Clinton signs bill ending farm subsidies, controls

By The Associated Press
Arizona Daily Wildcat
April 5, 1996

WASHINGTON - President Clinton quietly and reluctantly signed historic farm legislation yesterday that snaps the decades-old link between crop prices and government subsidies.

Although the law lifts many government controls on farmers, it ''fails to provide an adequate safety net,'' the president said from a White House mourning the death of Commerce Secretary Ron Brown.

Clinton opposed the key farm provisions but said growers need to know what the government has in mind for them as they head to the fields this spring. Agriculture Secretary Dan Glickman pledged the department would do everything in its power to carry out the law.

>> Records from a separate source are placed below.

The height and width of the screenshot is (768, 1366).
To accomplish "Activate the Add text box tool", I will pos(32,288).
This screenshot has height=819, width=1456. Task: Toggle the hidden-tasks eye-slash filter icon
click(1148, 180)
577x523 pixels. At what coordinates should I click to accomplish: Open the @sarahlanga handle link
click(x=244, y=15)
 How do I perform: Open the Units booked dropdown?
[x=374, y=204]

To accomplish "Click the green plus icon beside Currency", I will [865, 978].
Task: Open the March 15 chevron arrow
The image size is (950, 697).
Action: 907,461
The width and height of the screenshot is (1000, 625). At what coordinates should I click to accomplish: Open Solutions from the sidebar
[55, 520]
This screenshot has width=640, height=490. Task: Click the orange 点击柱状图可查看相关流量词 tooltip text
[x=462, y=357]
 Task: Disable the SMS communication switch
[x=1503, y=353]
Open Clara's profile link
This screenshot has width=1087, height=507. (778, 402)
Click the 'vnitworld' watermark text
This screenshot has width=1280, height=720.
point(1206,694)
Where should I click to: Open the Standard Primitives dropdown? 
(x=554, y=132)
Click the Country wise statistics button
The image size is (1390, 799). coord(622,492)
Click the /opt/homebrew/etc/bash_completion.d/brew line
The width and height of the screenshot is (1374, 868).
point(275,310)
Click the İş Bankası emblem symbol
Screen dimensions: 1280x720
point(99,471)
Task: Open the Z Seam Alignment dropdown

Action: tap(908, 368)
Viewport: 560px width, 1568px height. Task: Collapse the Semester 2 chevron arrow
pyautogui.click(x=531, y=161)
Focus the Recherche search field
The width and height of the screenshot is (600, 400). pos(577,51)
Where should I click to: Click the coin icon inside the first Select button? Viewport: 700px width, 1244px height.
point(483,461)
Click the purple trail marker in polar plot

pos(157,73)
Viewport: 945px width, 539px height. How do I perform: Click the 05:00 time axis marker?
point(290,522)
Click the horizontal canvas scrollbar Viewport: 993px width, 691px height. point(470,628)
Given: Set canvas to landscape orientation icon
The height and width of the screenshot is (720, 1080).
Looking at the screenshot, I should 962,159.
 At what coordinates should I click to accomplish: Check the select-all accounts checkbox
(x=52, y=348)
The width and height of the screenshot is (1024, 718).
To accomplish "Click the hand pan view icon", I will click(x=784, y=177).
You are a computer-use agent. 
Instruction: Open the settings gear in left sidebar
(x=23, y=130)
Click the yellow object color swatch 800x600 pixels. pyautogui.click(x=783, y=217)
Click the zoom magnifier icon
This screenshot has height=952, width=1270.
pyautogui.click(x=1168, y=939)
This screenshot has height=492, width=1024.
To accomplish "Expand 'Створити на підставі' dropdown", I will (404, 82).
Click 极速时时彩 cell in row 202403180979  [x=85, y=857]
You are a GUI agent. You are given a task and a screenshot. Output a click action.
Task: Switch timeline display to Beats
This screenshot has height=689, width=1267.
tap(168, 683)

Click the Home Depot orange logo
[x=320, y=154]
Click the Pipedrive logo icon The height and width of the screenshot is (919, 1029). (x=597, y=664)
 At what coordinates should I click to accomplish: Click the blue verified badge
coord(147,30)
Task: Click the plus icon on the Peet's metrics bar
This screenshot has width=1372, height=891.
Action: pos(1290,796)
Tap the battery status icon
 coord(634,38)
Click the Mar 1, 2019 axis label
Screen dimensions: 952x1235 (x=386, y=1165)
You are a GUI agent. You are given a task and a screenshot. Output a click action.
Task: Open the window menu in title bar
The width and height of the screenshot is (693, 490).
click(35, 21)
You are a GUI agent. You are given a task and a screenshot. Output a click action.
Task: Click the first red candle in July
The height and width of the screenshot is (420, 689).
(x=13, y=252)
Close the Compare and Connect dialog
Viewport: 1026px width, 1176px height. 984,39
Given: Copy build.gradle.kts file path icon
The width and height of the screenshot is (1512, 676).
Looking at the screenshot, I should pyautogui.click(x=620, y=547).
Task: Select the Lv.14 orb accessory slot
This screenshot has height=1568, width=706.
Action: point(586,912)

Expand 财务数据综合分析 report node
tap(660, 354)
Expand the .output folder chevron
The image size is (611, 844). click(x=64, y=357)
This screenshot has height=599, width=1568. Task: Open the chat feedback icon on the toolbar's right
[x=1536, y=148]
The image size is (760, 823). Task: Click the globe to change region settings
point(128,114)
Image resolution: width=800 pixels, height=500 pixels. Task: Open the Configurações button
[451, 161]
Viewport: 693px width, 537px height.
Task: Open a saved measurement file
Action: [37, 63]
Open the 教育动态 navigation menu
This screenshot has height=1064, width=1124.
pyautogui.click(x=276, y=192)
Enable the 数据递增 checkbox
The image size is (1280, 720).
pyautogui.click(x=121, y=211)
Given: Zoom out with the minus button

The law ends government-guaranteed prices for corn, other feed grains, cotton, rice and wheat - a staple of U.S. farm policy since the Depression. Instead, farmers will get guaranteed payments that decline over seven years and an immediate end to most planting controls. The payments total $36 billion over seven years and account for most of the spending in the $47 billion law.

''This farm bill is the most historic change in American agriculture since the 1930s,'' said Sen. Richard Lugar, R-Ind., chairman of the Senate Agriculture Committee. ''Production and supply controls will end, and farmers will produce for the market for the first time since the Great Depression.''

The administration opposed the bill because it gives farmers a windfall of high payments when skyrocketing market prices mean traditional subsidies would have fallen sharply. Afterward, the guaranteed payments dwindle, giving growers little protection if prices collapse.

Clinton said he would propose legislation next year to restore the safety net. Congress will definitely get a shot at crafting new farm legislation when the law expires in seven years.

Supporters of the new law say the guaranteed payments would put financial planning and risk management into the hands of farmers while guaranteeing farm programs against almost certain cuts in the future.

''With one signature on the market transition contract, farmers will be free from seven years of paperwork and long lines at the county USDA office,'' said Rep. Pat Roberts, R-Kan., chairman of the House Agriculture Committee and chief author of the plan.

Glickman said the department will work on creating tools for farmers to find alternatives, such as revenue insurance, to traditional subsidies. He also said he would urge farmers and bankers to work on ways for farmers to save their payments for a rainy day.

Although the administration opposed the core provision, the bill held enough sweeteners to avoid a veto, including money for conservation and environmental protection and for rural development and research, and a guarantee that food stamps and other nutrition programs will continue while Congress works on overhaul the welfare system.

The administration also supported crop provisions giving growers more flexibility to plant what they want.

Clinton's approval means Agriculture Department employees will rush to carry out a law that guarantees many will lose their jobs with the simplification of farm programs. But Glickman said the law creates enough work to prevent job losses in the first year or two.

Because of an earlier reorganization, the department already expected to lose 2,500 county-level employees between 1993 and 1999. The farm law could increase that number by 1,400, the department said last month.